* **Exercise input**:
********
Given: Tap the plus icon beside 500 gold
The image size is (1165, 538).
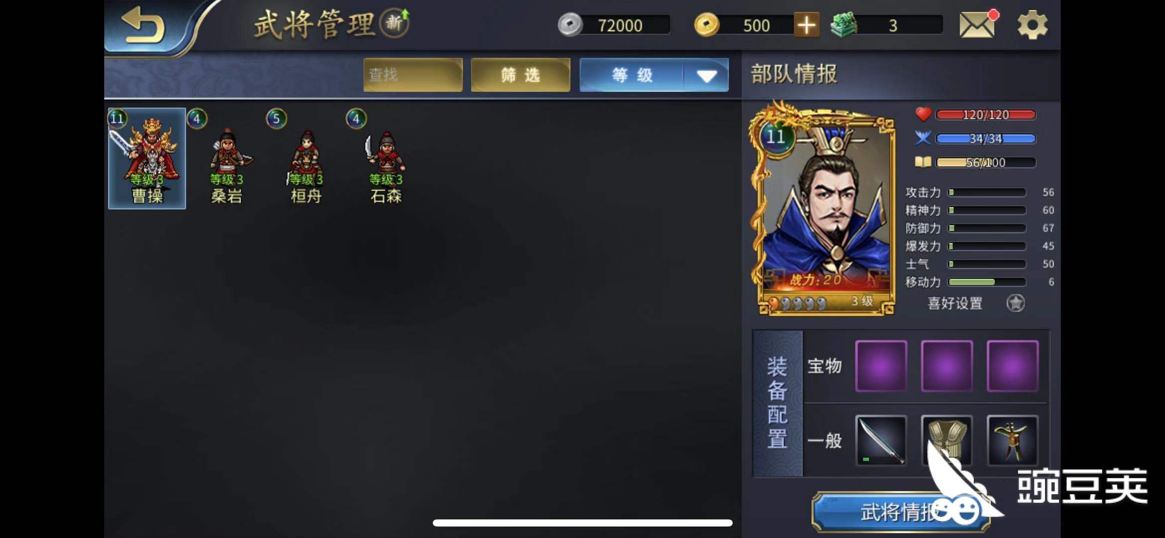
********
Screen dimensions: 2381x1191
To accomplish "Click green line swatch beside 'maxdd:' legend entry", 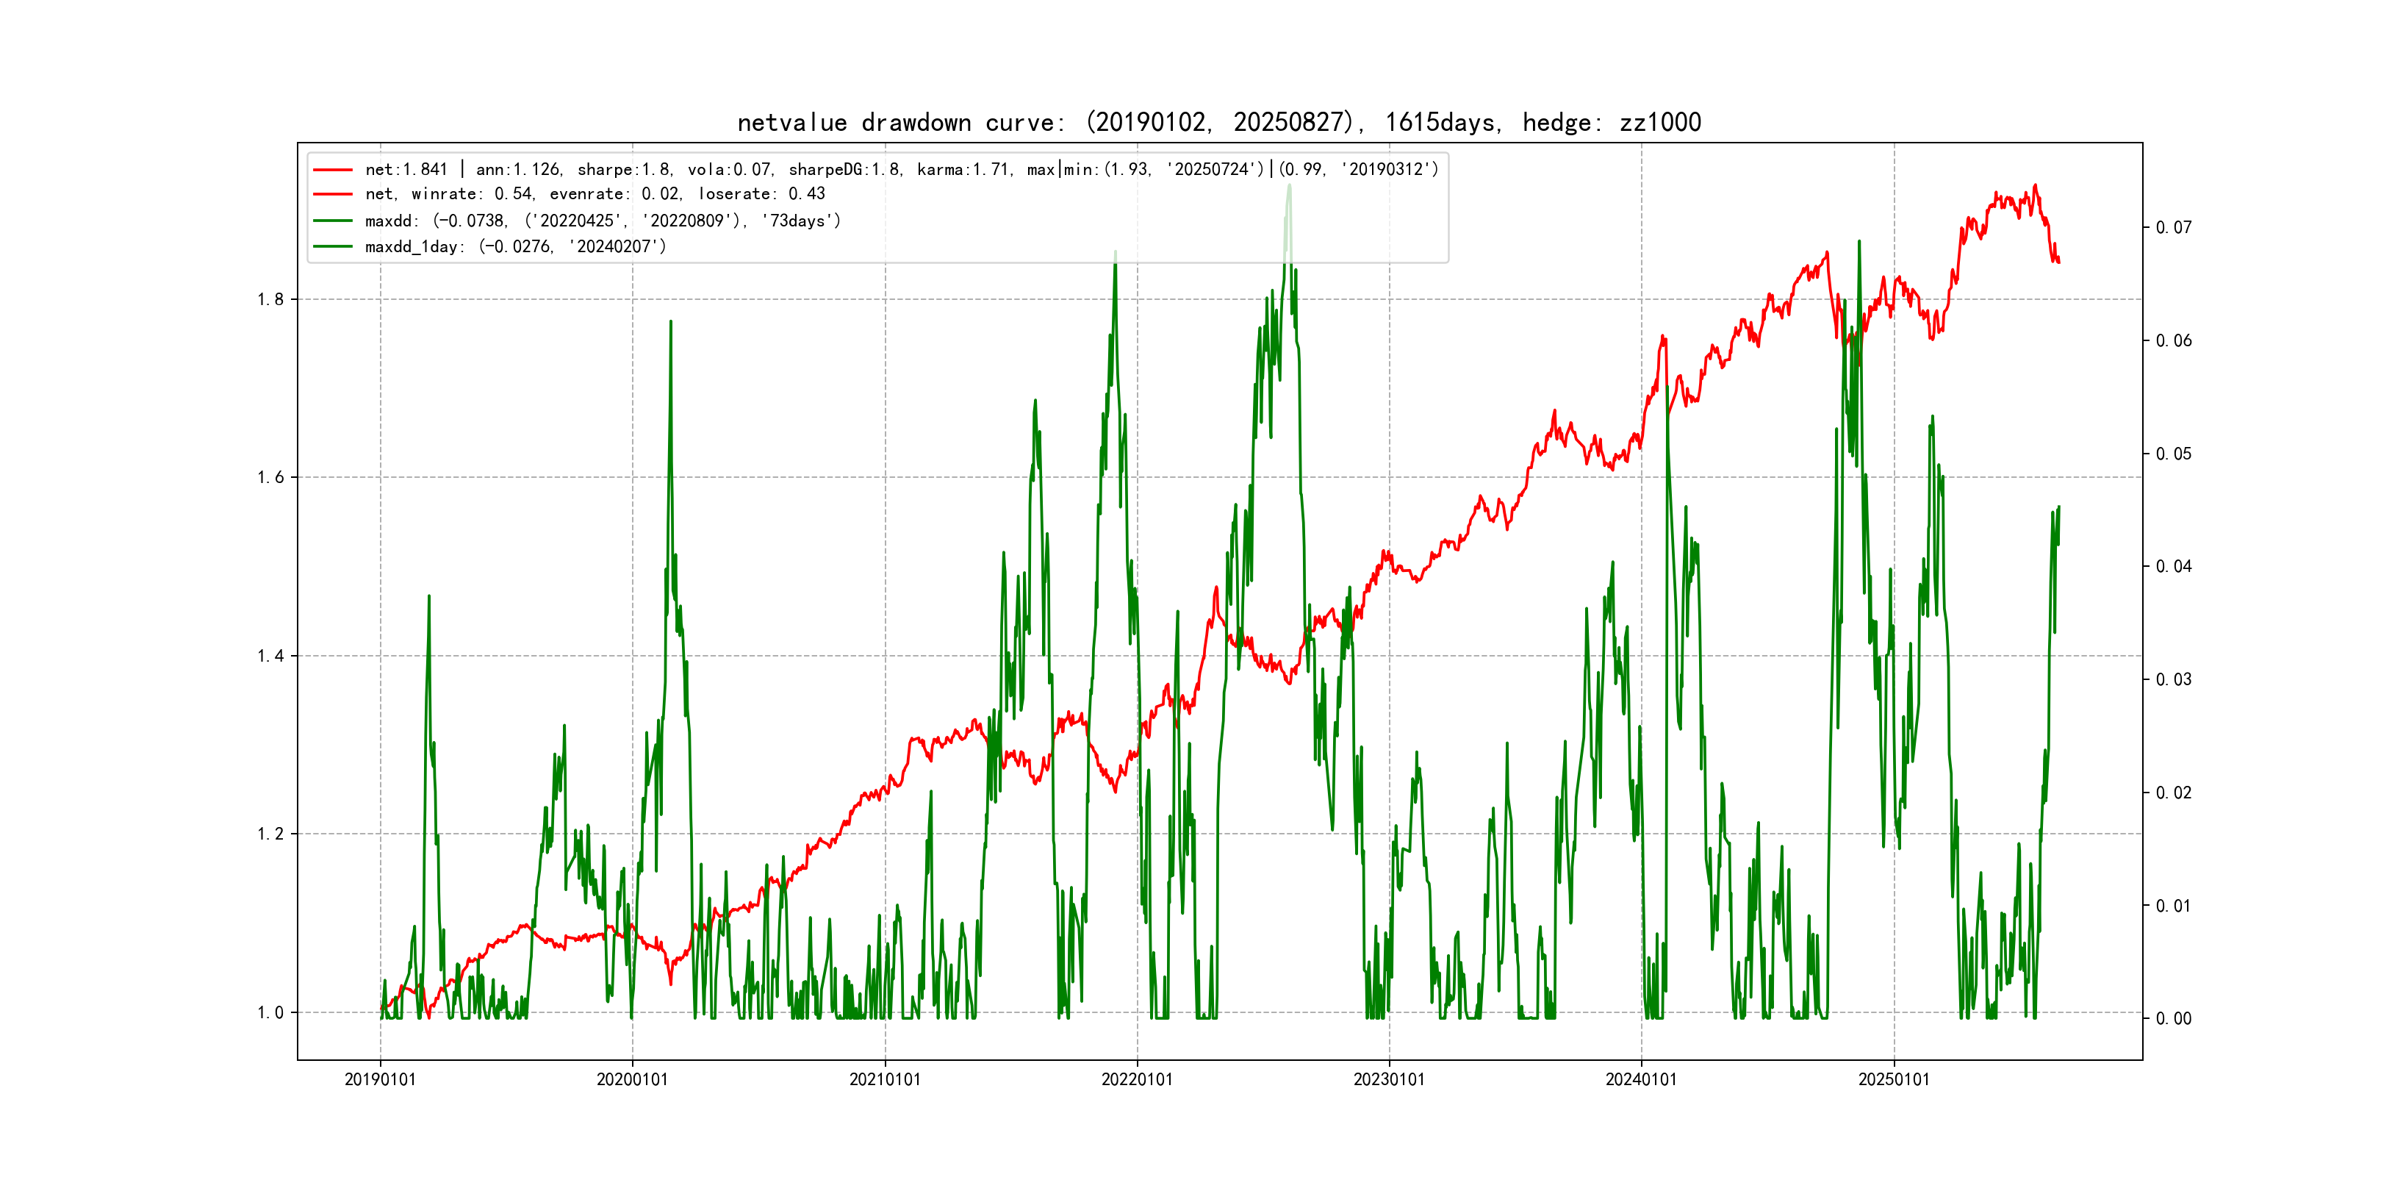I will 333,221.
********
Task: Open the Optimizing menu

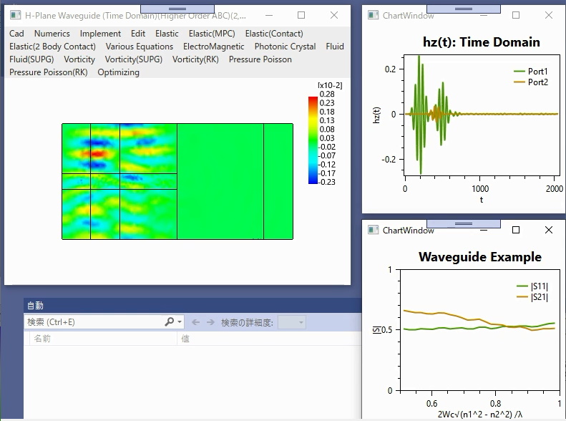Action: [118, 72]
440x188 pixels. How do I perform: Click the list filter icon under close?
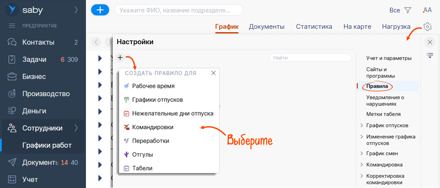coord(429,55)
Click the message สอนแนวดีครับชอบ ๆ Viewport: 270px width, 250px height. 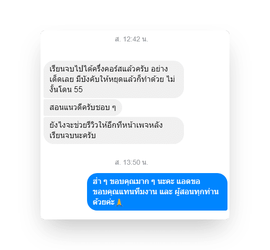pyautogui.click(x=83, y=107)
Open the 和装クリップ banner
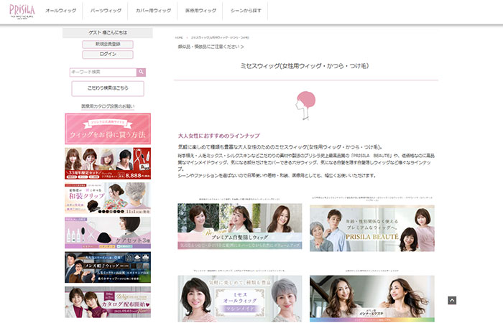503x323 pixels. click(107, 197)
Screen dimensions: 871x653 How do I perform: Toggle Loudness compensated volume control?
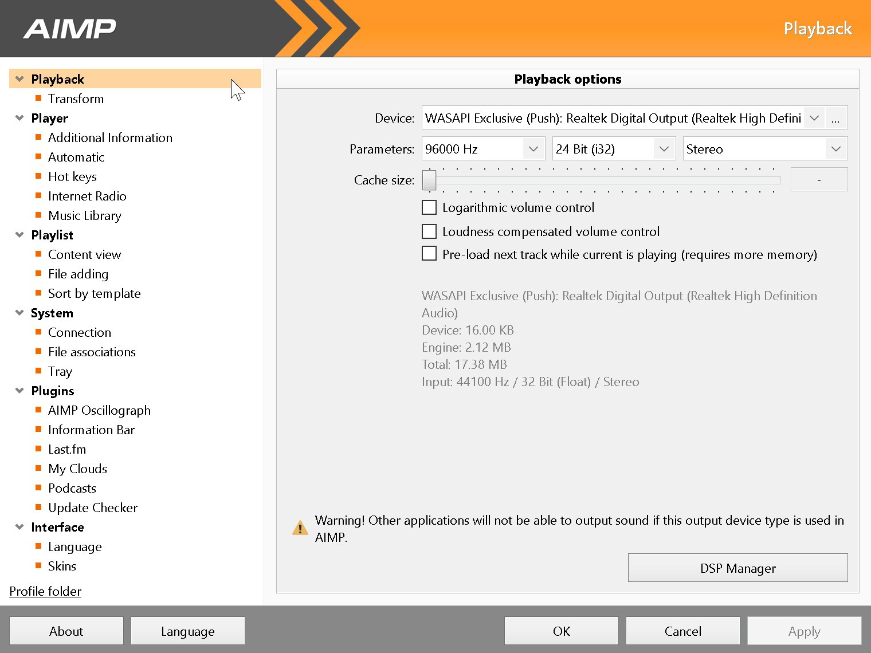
********
* **Exercise brief**: Switch "plus icon" to "minus icon" in the data from the line with "Given: Tap the plus icon beside 500 gold" up to and including the line with "The image size is (1165, 538).", and return only those lines with everything else left unchanged.

* **The answer**:
Given: Tap the minus icon beside 500 gold
The image size is (1165, 538).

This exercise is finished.